* **Objetivo 1**:
Reproduza o texto sobre a lista do Fachin a partir de "Talvez não devesse" até "privilegiado no STF.", incluindo esse final.
* **Objetivo 2**:
No texto sobre a lista do Fachin, em que área do Direito o advogado Marcelo Aith é especialista?

* **Trecho da página**:
* * *

Divulgar nomes de políticos suspeitos agrada a todos, mas não faz bem à Justiça

Autor: Maurício Cardoso (*)

 

Como tudo que diz respeito à assim chamada operação “lava jato”, essa lista do Fachin tem muita coisa estranha. A começar que a lista não é do Fachin. É do Janot. O ministro Edson Fachin, do Supremo Tribunal Federal, somente decretou a abertura dos inquéritos entre tantos pedidos pelo procurador-geral da República, Rodrigo Janot. Foi ele, Janot, que colocou todos os nomes lá. Menos o do presidente Michel Temer. Fachin tirou alguns outros poucos. E divulgou todos os que já sabemos.

Talvez não devesse ter feito isso. Como bem lembra o advogado Marcelo Aith, especialista em Direito Eleitoral e Público e sócio do escritório Aith Advocacia, “a divulgação prematura da lista foi de grande irresponsabilidade, uma vez que o que há nesta fase é um mero inquérito penal. Deve-se levar em consideração que o inquérito tem natureza inquisitiva e, portanto, deveria ser sigiloso, de modo que apenas as partes tivessem acesso a ele”.  Para o advogado, a quebra do sigilo neste caso viola tanto o Código de Processo Penal quanto a Lei 8.036, que regula o foro privilegiado no STF.

Também o criminalista Daniel Bialski, do Bialski Advogados Associados, entende que a divulgação de nomes nesta fase do processo afronta a própria Constituição, que, em seu artigo 1º, diz que todos – onde se incluem os políticos –  são iguais perante a lei e, por isso, têm todos os Direitos e as prerrogativas nela garantidos. Uma dessas prerrogativas é a da presunção da inocência, segundo a qual, todos são inocentes até prova em contrário. “A apuração, o processo dirá quem é culpado ou não, mas o julgamento antecipado já ocorreu, levando ao linchamento público de todos”, reclama Bialski.

* * *

* **Informações fornecidas**:
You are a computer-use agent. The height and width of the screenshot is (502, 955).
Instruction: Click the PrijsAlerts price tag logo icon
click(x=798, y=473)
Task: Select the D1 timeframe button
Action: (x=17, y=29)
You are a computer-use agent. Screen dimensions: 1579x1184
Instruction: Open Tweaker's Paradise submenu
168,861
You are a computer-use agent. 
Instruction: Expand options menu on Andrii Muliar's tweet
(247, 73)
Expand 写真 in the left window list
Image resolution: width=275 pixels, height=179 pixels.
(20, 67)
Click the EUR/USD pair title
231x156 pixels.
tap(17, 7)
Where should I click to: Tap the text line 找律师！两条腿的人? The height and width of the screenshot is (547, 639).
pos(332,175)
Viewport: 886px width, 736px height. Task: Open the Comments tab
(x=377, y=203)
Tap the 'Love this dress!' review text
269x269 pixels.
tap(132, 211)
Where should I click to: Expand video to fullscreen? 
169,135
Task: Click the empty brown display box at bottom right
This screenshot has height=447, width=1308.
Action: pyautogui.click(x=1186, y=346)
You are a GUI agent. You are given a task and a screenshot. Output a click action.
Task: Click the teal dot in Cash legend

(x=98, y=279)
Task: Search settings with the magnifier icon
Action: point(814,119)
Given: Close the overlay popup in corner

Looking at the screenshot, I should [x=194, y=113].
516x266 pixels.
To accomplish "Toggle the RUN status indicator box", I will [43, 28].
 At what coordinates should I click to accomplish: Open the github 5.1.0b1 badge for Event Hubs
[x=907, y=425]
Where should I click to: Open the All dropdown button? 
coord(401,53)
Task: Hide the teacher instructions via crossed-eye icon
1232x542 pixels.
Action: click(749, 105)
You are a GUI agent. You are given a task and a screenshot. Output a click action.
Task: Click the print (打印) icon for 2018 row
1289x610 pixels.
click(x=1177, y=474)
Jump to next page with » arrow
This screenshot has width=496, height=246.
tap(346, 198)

* * *

* **Resposta do exercício 1**:
Talvez não devesse ter feito isso. Como bem lembra o advogado Marcelo Aith, especialista em Direito Eleitoral e Público e sócio do escritório Aith Advocacia, “a divulgação prematura da lista foi de grande irresponsabilidade, uma vez que o que há nesta fase é um mero inquérito penal. Deve-se levar em consideração que o inquérito tem natureza inquisitiva e, portanto, deveria ser sigiloso, de modo que apenas as partes tivessem acesso a ele”.  Para o advogado, a quebra do sigilo neste caso viola tanto o Código de Processo Penal quanto a Lei 8.036, que regula o foro privilegiado no STF.

* **Resposta do exercício 2**:
Em Direito Eleitoral e Público.